This book came out last month:
Christopher John Donato, ed. Perspectives on the Sabbath: 4 Views. Nashville: Broadman & Holman, 2011. 420 pp.
The book is superb. It’s an excellent example of how different views use different hermeneutical approaches and theological methods (i.e., the relationship between exegesis, biblical theology, historical theology, systematic theology, and practical theology).
And the debate format allows the authors to have the last word: an author writes an essay, the other three contributors respond, and then the author responds to those responses.
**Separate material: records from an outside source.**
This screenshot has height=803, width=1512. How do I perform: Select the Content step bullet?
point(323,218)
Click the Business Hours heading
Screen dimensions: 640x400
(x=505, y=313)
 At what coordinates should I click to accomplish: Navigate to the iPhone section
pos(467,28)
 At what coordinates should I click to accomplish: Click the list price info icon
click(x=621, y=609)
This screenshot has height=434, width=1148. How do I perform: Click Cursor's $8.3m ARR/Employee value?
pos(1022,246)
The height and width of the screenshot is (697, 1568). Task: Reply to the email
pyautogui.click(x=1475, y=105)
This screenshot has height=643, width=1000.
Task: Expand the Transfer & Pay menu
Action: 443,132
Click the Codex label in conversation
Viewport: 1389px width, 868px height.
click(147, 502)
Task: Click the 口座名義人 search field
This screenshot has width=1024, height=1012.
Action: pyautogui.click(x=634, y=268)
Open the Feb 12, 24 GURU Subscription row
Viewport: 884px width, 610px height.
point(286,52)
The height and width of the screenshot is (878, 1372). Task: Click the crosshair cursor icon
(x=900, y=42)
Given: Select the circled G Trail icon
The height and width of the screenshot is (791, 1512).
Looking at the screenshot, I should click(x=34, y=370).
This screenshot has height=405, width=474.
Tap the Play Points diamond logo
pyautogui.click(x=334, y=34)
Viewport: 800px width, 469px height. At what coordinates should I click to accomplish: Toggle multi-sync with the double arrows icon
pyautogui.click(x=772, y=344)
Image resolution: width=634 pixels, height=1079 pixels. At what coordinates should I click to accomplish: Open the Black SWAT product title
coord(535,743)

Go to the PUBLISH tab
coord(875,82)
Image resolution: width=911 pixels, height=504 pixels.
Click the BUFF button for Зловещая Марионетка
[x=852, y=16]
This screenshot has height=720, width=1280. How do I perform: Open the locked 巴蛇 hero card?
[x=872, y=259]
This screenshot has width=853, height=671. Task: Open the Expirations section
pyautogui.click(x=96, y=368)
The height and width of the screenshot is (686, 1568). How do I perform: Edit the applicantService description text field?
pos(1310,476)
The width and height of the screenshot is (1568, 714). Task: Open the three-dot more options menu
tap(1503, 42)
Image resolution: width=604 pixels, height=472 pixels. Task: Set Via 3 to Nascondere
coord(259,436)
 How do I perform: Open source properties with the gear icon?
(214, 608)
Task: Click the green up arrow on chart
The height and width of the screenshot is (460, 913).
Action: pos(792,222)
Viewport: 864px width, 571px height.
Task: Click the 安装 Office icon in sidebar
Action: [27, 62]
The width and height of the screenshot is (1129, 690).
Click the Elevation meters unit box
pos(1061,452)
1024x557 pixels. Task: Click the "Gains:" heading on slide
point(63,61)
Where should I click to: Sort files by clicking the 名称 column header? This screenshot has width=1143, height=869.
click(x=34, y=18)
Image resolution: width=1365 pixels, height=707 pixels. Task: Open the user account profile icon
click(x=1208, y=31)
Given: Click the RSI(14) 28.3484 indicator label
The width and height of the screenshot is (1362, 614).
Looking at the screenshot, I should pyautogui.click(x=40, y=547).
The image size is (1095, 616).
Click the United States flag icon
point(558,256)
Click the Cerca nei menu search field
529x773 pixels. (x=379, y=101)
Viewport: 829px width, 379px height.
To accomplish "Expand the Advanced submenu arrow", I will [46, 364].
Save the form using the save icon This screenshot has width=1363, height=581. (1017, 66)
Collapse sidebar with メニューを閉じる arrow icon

Here’s the table of contents:
Here’s a sampling:
Craig Blomberg recounts,
My seminary studies at Trinity Evangelical Divinity School introduced me to the perspective on the Sabbath I have fleshed out in this chapter. Even before his marvelous edited volume, From Sabbath to Lord’s Day , to which we have frequently referred in the footnotes, was released in printed form in 1982, D. A. Carson was teaching the NT’s understanding of the Sabbath as fulfilled in Christ in his classes. (p. 356)
Blomberg quotes Everett Ferguson as “a fitting summary of my position in this chapter”:
The view that the Sabbath is binding on Christians rests on no explicit text in the NT or early Christian literature. It is surpassingly strange that a supposedly central Christian religious duty depends on the interpretation of an OT text. Rather than seeing a continuing validity of the Sabbath, which was changed from Saturday to Sunday, whether legitimately by the apostles in the first century or illegitimately by the church in the second (or by Constantine in the fourth), it is better to see the Sabbath command as a part of the superseded Mosaic institution and the Lord’s day as a different type of day, a day of assembly and worship. (pp. 351–52, quoting Everett F. Ferguson, “Sabbath: Saturday or Sunday? A Review Article,” ResQ 23 [1980]: 181)
Here’s how Joseph Pipa concludes his response to Blomberg:
Furthermore, at the end of the day, Dr. Blomberg has so spiritualized the Sabbath commandment that he leaves no biblical warrant for weekly worship and basically is antinomian when it comes to the regulation of public worship or its requirement for the saints of God. (p. 387)
Blomberg responds,
Pipa’s concluding paragraph is inaccurate, unnecessary, offensive, and inappropriately polemical. I explicitly refer in my essay to prescriptive warrant for regular Christian gatherings for worship (Heb 10:25; see p. 353), and I could have added many other prescriptive and descriptive but exemplary texts. I find warrant for regular worship simply in different texts than those that explicitly mention the Sabbath. Thus, for Pipa to allege that I leave no biblical warrant for weekly worship and am basically antinomian with respect to the practice flatly misrepresents my position. (p. 408)
Blomberg concludes,
One way in which MacCarty, Pipa, and Arand differ from me, if I have read them correctly, is that each of them expounds the Scriptures out of a definable theological and hermeneutical tradition with venerable pedigree. At the risk of oversimplifying,
- MacCarty starts with the “functional nonnegotiable” that the Ten Commandments are absolute moral laws for all time and that nothing in Scripture is more central than they are. Therefore, no matter what text anywhere may seem to teach something different, it cannot. We must therefore keep wrestling with the text until we come up with the next most likely interpretation that preserves the “big ten” inviolable.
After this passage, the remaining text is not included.